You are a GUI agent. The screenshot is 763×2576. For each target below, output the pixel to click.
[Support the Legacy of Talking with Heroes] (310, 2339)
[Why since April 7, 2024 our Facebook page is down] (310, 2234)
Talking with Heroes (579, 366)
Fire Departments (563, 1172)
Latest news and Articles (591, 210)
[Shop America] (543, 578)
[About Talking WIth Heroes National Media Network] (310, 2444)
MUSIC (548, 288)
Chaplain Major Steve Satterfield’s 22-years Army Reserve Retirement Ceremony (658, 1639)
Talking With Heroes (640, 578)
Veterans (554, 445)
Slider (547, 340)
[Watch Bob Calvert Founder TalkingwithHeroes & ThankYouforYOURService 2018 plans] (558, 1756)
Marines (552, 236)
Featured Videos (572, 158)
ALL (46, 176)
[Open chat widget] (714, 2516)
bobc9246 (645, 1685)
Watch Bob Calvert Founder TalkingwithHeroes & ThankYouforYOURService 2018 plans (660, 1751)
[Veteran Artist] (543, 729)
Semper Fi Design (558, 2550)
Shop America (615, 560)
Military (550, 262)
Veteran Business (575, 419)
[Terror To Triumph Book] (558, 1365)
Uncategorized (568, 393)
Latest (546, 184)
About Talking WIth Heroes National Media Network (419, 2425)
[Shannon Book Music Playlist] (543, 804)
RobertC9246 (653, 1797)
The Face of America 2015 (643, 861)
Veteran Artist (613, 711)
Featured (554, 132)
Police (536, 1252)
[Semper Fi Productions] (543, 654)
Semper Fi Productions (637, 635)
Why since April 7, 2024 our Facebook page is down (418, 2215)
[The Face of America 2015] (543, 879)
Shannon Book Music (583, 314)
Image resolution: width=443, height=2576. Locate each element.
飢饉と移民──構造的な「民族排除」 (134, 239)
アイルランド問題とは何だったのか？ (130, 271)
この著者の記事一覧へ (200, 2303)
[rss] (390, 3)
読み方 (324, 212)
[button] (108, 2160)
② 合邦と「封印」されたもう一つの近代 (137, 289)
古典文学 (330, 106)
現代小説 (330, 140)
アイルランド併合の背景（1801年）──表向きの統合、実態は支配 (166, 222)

-----

EXERCISE DETAILS :: Reproduce exactly the first line of the listing and every line after it, through the one containing "plans (660, 1751)". Nothing else belongs in the output.

SOLVED EXERCISE ::
You are a GUI agent. The screenshot is 763×2576. For each target below, output the pixel to click.
[Support the Legacy of Talking with Heroes] (310, 2339)
[Why since April 7, 2024 our Facebook page is down] (310, 2234)
Talking with Heroes (579, 366)
Fire Departments (563, 1172)
Latest news and Articles (591, 210)
[Shop America] (543, 578)
[About Talking WIth Heroes National Media Network] (310, 2444)
MUSIC (548, 288)
Chaplain Major Steve Satterfield’s 22-years Army Reserve Retirement Ceremony (658, 1639)
Talking With Heroes (640, 578)
Veterans (554, 445)
Slider (547, 340)
[Watch Bob Calvert Founder TalkingwithHeroes & ThankYouforYOURService 2018 plans] (558, 1756)
Marines (552, 236)
Featured Videos (572, 158)
ALL (46, 176)
[Open chat widget] (714, 2516)
bobc9246 (645, 1685)
Watch Bob Calvert Founder TalkingwithHeroes & ThankYouforYOURService 2018 plans (660, 1751)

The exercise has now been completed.